● Problem
What do the entries below say? Restate them word for word.

● Records to use
[Start of Attachment]

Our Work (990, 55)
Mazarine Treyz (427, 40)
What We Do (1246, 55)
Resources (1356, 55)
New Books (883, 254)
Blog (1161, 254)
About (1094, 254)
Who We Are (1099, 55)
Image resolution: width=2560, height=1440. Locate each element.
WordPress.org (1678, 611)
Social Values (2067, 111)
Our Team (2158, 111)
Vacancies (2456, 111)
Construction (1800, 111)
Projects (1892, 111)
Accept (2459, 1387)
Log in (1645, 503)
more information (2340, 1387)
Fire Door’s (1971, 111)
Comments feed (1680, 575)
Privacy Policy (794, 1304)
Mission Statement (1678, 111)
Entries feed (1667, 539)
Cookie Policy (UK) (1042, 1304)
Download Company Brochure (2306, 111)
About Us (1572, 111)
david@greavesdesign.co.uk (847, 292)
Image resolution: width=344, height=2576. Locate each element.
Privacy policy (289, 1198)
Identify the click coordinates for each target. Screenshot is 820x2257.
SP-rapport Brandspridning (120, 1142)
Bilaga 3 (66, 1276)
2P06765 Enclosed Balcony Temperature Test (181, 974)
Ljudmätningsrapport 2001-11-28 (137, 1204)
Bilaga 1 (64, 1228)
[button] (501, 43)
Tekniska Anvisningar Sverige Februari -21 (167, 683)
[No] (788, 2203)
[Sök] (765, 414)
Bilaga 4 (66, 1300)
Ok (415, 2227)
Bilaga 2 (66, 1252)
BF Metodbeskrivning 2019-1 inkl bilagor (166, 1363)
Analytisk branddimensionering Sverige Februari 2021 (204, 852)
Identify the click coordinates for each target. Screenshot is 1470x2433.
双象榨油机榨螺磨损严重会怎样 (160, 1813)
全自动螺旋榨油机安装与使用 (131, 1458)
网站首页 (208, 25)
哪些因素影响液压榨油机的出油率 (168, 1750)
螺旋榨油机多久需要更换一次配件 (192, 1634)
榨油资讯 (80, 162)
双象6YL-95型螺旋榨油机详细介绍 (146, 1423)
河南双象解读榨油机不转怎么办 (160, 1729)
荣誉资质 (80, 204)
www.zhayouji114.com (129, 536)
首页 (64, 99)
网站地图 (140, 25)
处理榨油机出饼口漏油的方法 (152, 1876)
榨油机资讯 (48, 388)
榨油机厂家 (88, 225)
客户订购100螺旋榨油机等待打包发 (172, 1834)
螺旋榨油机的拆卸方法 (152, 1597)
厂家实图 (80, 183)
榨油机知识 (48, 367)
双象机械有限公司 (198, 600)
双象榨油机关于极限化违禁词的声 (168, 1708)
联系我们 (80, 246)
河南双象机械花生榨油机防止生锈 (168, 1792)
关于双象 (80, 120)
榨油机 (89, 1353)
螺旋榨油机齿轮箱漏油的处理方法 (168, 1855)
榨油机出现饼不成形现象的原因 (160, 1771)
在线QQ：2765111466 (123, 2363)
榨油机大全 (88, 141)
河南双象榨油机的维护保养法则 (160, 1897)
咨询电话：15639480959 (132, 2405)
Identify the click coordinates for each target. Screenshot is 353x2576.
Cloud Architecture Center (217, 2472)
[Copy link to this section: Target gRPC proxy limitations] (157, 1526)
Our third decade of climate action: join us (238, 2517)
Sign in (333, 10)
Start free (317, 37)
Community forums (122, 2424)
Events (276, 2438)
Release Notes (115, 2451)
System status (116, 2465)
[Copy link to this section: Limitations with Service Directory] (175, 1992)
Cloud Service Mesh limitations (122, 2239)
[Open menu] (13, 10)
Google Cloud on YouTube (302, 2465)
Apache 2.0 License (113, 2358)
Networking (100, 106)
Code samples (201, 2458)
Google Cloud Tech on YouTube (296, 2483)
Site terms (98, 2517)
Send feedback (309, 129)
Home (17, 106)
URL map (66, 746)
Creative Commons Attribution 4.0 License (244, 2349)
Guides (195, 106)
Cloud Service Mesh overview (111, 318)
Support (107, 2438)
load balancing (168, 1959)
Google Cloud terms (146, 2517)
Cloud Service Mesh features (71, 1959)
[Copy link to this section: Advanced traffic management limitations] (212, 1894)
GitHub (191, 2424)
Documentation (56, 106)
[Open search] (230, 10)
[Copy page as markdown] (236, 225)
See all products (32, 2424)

[End of Attachment]

● Task result
Our Work (990, 55)
Mazarine Treyz (427, 40)
What We Do (1246, 55)
Resources (1356, 55)
New Books (883, 254)
Blog (1161, 254)
About (1094, 254)
Who We Are (1099, 55)
Image resolution: width=2560, height=1440. Locate each element.
WordPress.org (1678, 611)
Social Values (2067, 111)
Our Team (2158, 111)
Vacancies (2456, 111)
Construction (1800, 111)
Projects (1892, 111)
Accept (2459, 1387)
Log in (1645, 503)
more information (2340, 1387)
Fire Door’s (1971, 111)
Comments feed (1680, 575)
Privacy Policy (794, 1304)
Mission Statement (1678, 111)
Entries feed (1667, 539)
Cookie Policy (UK) (1042, 1304)
Download Company Brochure (2306, 111)
About Us (1572, 111)
david@greavesdesign.co.uk (847, 292)
Image resolution: width=344, height=2576. Locate each element.
Privacy policy (289, 1198)
Identify the click coordinates for each target. Screenshot is 820x2257.
SP-rapport Brandspridning (120, 1142)
Bilaga 3 (66, 1276)
2P06765 Enclosed Balcony Temperature Test (181, 974)
Ljudmätningsrapport 2001-11-28 (137, 1204)
Bilaga 1 (64, 1228)
[button] (501, 43)
Tekniska Anvisningar Sverige Februari -21 (167, 683)
[No] (788, 2203)
[Sök] (765, 414)
Bilaga 4 (66, 1300)
Ok (415, 2227)
Bilaga 2 (66, 1252)
BF Metodbeskrivning 2019-1 inkl bilagor (166, 1363)
Analytisk branddimensionering Sverige Februari 2021 (204, 852)
Identify the click coordinates for each target. Screenshot is 1470x2433.
双象榨油机榨螺磨损严重会怎样 (160, 1813)
全自动螺旋榨油机安装与使用 (131, 1458)
网站首页 (208, 25)
哪些因素影响液压榨油机的出油率 (168, 1750)
螺旋榨油机多久需要更换一次配件 (192, 1634)
榨油资讯 (80, 162)
双象6YL-95型螺旋榨油机详细介绍 (146, 1423)
河南双象解读榨油机不转怎么办 (160, 1729)
荣誉资质 (80, 204)
www.zhayouji114.com (129, 536)
首页 (64, 99)
网站地图 (140, 25)
处理榨油机出饼口漏油的方法 (152, 1876)
榨油机资讯 (48, 388)
榨油机厂家 (88, 225)
客户订购100螺旋榨油机等待打包发 (172, 1834)
螺旋榨油机的拆卸方法 (152, 1597)
厂家实图 (80, 183)
榨油机知识 (48, 367)
双象机械有限公司 (198, 600)
双象榨油机关于极限化违禁词的声 (168, 1708)
联系我们 (80, 246)
河南双象机械花生榨油机防止生锈 (168, 1792)
关于双象 (80, 120)
榨油机 (89, 1353)
螺旋榨油机齿轮箱漏油的处理方法 (168, 1855)
榨油机出现饼不成形现象的原因 (160, 1771)
在线QQ：2765111466 (123, 2363)
榨油机大全 (88, 141)
河南双象榨油机的维护保养法则 (160, 1897)
咨询电话：15639480959 (132, 2405)
Identify the click coordinates for each target. Screenshot is 353x2576.
Cloud Architecture Center (217, 2472)
[Copy link to this section: Target gRPC proxy limitations] (157, 1526)
Our third decade of climate action: join us (238, 2517)
Sign in (333, 10)
Start free (317, 37)
Community forums (122, 2424)
Events (276, 2438)
Release Notes (115, 2451)
System status (116, 2465)
[Copy link to this section: Limitations with Service Directory] (175, 1992)
Cloud Service Mesh limitations (122, 2239)
[Open menu] (13, 10)
Google Cloud on YouTube (302, 2465)
Apache 2.0 License (113, 2358)
Networking (100, 106)
Code samples (201, 2458)
Google Cloud Tech on YouTube (296, 2483)
Site terms (98, 2517)
Send feedback (309, 129)
Home (17, 106)
URL map (66, 746)
Creative Commons Attribution 4.0 License (244, 2349)
Guides (195, 106)
Cloud Service Mesh overview (111, 318)
Support (107, 2438)
load balancing (168, 1959)
Google Cloud terms (146, 2517)
Cloud Service Mesh features (71, 1959)
[Copy link to this section: Advanced traffic management limitations] (212, 1894)
GitHub (191, 2424)
Documentation (56, 106)
[Open search] (230, 10)
[Copy page as markdown] (236, 225)
See all products (32, 2424)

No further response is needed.